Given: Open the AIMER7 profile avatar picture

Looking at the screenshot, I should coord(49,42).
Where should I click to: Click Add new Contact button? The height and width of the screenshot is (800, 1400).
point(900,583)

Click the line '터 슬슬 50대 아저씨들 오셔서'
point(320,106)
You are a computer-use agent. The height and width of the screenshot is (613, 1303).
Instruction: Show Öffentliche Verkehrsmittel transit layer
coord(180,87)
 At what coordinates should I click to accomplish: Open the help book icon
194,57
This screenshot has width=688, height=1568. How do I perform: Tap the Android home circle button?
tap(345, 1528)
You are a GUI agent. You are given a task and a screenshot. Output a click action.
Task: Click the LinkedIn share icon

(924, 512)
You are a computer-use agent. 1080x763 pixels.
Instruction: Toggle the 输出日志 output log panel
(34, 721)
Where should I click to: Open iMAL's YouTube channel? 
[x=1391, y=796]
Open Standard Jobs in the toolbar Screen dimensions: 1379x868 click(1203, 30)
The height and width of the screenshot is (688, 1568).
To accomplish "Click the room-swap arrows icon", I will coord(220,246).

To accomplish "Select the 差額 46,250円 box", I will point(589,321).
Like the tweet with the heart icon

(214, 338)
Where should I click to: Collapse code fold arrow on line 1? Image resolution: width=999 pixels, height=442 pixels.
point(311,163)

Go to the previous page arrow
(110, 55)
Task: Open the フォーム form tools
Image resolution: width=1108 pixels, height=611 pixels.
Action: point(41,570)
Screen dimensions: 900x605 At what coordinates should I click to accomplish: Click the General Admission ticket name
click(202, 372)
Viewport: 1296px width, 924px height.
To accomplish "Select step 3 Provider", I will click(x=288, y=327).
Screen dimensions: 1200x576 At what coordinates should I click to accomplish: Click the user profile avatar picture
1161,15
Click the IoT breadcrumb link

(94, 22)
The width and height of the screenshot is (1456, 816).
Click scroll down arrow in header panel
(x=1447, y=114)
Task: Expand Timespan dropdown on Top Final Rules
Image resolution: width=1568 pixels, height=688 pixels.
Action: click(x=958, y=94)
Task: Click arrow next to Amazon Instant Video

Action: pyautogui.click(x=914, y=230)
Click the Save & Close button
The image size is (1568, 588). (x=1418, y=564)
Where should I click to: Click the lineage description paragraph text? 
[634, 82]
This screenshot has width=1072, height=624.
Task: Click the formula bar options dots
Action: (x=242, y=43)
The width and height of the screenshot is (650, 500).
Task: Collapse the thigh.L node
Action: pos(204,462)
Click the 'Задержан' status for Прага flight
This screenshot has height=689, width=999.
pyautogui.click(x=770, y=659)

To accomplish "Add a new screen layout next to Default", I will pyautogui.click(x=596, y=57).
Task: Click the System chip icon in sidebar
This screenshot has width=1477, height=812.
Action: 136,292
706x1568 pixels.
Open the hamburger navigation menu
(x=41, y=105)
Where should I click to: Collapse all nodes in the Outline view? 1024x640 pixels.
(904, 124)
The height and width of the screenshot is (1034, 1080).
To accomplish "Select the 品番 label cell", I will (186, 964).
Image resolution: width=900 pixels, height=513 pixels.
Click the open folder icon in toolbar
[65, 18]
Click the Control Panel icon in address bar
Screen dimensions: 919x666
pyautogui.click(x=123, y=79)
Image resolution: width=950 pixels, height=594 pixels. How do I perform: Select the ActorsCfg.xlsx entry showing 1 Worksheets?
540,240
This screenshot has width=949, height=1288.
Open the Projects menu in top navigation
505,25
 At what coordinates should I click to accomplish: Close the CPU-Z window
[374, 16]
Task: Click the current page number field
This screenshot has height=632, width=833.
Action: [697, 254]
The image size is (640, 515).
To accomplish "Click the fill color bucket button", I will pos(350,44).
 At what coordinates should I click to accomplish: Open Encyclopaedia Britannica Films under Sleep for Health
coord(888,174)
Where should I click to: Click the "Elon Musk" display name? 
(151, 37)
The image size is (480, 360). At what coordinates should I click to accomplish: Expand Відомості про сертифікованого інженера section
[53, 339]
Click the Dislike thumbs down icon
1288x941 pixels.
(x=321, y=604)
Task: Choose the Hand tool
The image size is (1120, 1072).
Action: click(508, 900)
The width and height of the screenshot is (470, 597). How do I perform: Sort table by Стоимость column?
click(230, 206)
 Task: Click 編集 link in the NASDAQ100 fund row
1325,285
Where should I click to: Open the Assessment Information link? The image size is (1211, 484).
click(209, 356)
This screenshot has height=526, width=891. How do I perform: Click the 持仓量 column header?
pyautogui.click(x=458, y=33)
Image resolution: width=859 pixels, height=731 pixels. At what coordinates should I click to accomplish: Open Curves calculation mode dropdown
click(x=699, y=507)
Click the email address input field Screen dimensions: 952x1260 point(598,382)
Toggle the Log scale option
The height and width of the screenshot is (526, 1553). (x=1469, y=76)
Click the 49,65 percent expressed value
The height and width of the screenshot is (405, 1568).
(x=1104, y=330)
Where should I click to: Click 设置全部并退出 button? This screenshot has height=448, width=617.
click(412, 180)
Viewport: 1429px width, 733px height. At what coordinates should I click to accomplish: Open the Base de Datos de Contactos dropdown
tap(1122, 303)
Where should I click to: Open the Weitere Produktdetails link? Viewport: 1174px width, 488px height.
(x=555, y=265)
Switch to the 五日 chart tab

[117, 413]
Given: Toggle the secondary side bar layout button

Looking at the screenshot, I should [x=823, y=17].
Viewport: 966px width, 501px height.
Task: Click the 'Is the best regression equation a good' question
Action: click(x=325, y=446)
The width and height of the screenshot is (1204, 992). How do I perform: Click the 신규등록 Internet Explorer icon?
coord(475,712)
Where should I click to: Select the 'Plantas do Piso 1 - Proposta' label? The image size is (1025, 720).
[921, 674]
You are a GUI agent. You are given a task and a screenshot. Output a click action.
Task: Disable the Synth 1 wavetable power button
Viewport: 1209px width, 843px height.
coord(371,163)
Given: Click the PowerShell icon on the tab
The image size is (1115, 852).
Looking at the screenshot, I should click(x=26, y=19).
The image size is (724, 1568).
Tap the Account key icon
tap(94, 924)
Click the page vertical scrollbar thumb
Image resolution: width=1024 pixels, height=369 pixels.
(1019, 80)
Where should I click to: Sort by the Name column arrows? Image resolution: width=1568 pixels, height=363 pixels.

========================================

> What you have to do: What's needed is an exact copy of every entry.

> Task solution:
Given: Open the AIMER7 profile avatar picture

Looking at the screenshot, I should coord(49,42).
Where should I click to: Click Add new Contact button? The height and width of the screenshot is (800, 1400).
point(900,583)

Click the line '터 슬슬 50대 아저씨들 오셔서'
point(320,106)
You are a computer-use agent. The height and width of the screenshot is (613, 1303).
Instruction: Show Öffentliche Verkehrsmittel transit layer
coord(180,87)
 At what coordinates should I click to accomplish: Open the help book icon
194,57
This screenshot has width=688, height=1568. How do I perform: Tap the Android home circle button?
tap(345, 1528)
You are a GUI agent. You are given a task and a screenshot. Output a click action.
Task: Click the LinkedIn share icon

(924, 512)
You are a computer-use agent. 1080x763 pixels.
Instruction: Toggle the 输出日志 output log panel
(34, 721)
Where should I click to: Open iMAL's YouTube channel? 
[x=1391, y=796]
Open Standard Jobs in the toolbar Screen dimensions: 1379x868 click(1203, 30)
The height and width of the screenshot is (688, 1568).
To accomplish "Click the room-swap arrows icon", I will coord(220,246).

To accomplish "Select the 差額 46,250円 box", I will point(589,321).
Like the tweet with the heart icon

(214, 338)
Where should I click to: Collapse code fold arrow on line 1? Image resolution: width=999 pixels, height=442 pixels.
point(311,163)

Go to the previous page arrow
(110, 55)
Task: Open the フォーム form tools
Image resolution: width=1108 pixels, height=611 pixels.
Action: point(41,570)
Screen dimensions: 900x605 At what coordinates should I click to accomplish: Click the General Admission ticket name
click(202, 372)
Viewport: 1296px width, 924px height.
To accomplish "Select step 3 Provider", I will click(x=288, y=327).
Screen dimensions: 1200x576 At what coordinates should I click to accomplish: Click the user profile avatar picture
1161,15
Click the IoT breadcrumb link

(94, 22)
The width and height of the screenshot is (1456, 816).
Click scroll down arrow in header panel
(x=1447, y=114)
Task: Expand Timespan dropdown on Top Final Rules
Image resolution: width=1568 pixels, height=688 pixels.
Action: click(x=958, y=94)
Task: Click arrow next to Amazon Instant Video

Action: pyautogui.click(x=914, y=230)
Click the Save & Close button
The image size is (1568, 588). (x=1418, y=564)
Where should I click to: Click the lineage description paragraph text? 
[634, 82]
This screenshot has width=1072, height=624.
Task: Click the formula bar options dots
Action: (x=242, y=43)
The width and height of the screenshot is (650, 500).
Task: Collapse the thigh.L node
Action: pos(204,462)
Click the 'Задержан' status for Прага flight
This screenshot has height=689, width=999.
pyautogui.click(x=770, y=659)

To accomplish "Add a new screen layout next to Default", I will pyautogui.click(x=596, y=57).
Task: Click the System chip icon in sidebar
This screenshot has width=1477, height=812.
Action: 136,292
706x1568 pixels.
Open the hamburger navigation menu
(x=41, y=105)
Where should I click to: Collapse all nodes in the Outline view? 1024x640 pixels.
(904, 124)
The height and width of the screenshot is (1034, 1080).
To accomplish "Select the 品番 label cell", I will (186, 964).
Image resolution: width=900 pixels, height=513 pixels.
Click the open folder icon in toolbar
[65, 18]
Click the Control Panel icon in address bar
Screen dimensions: 919x666
pyautogui.click(x=123, y=79)
Image resolution: width=950 pixels, height=594 pixels. How do I perform: Select the ActorsCfg.xlsx entry showing 1 Worksheets?
540,240
This screenshot has width=949, height=1288.
Open the Projects menu in top navigation
505,25
 At what coordinates should I click to accomplish: Close the CPU-Z window
[374, 16]
Task: Click the current page number field
This screenshot has height=632, width=833.
Action: [697, 254]
The image size is (640, 515).
To accomplish "Click the fill color bucket button", I will pos(350,44).
 At what coordinates should I click to accomplish: Open Encyclopaedia Britannica Films under Sleep for Health
coord(888,174)
Where should I click to: Click the "Elon Musk" display name? 
(151, 37)
The image size is (480, 360). At what coordinates should I click to accomplish: Expand Відомості про сертифікованого інженера section
[53, 339]
Click the Dislike thumbs down icon
1288x941 pixels.
(x=321, y=604)
Task: Choose the Hand tool
The image size is (1120, 1072).
Action: click(508, 900)
The width and height of the screenshot is (470, 597). How do I perform: Sort table by Стоимость column?
click(230, 206)
 Task: Click 編集 link in the NASDAQ100 fund row
1325,285
Where should I click to: Open the Assessment Information link? The image size is (1211, 484).
click(209, 356)
This screenshot has height=526, width=891. How do I perform: Click the 持仓量 column header?
pyautogui.click(x=458, y=33)
Image resolution: width=859 pixels, height=731 pixels. At what coordinates should I click to accomplish: Open Curves calculation mode dropdown
click(x=699, y=507)
Click the email address input field Screen dimensions: 952x1260 point(598,382)
Toggle the Log scale option
The height and width of the screenshot is (526, 1553). (x=1469, y=76)
Click the 49,65 percent expressed value
The height and width of the screenshot is (405, 1568).
(x=1104, y=330)
Where should I click to: Click 设置全部并退出 button? This screenshot has height=448, width=617.
click(412, 180)
Viewport: 1429px width, 733px height. At what coordinates should I click to accomplish: Open the Base de Datos de Contactos dropdown
tap(1122, 303)
Where should I click to: Open the Weitere Produktdetails link? Viewport: 1174px width, 488px height.
(x=555, y=265)
Switch to the 五日 chart tab

[117, 413]
Given: Toggle the secondary side bar layout button

Looking at the screenshot, I should [x=823, y=17].
Viewport: 966px width, 501px height.
Task: Click the 'Is the best regression equation a good' question
Action: click(x=325, y=446)
The width and height of the screenshot is (1204, 992). How do I perform: Click the 신규등록 Internet Explorer icon?
coord(475,712)
Where should I click to: Select the 'Plantas do Piso 1 - Proposta' label? The image size is (1025, 720).
[921, 674]
You are a GUI agent. You are given a task and a screenshot. Output a click action.
Task: Disable the Synth 1 wavetable power button
Viewport: 1209px width, 843px height.
coord(371,163)
Given: Click the PowerShell icon on the tab
The image size is (1115, 852).
Looking at the screenshot, I should click(x=26, y=19).
The image size is (724, 1568).
Tap the Account key icon
tap(94, 924)
Click the page vertical scrollbar thumb
Image resolution: width=1024 pixels, height=369 pixels.
(1019, 80)
Where should I click to: Sort by the Name column arrows? Image resolution: width=1568 pixels, height=363 pixels.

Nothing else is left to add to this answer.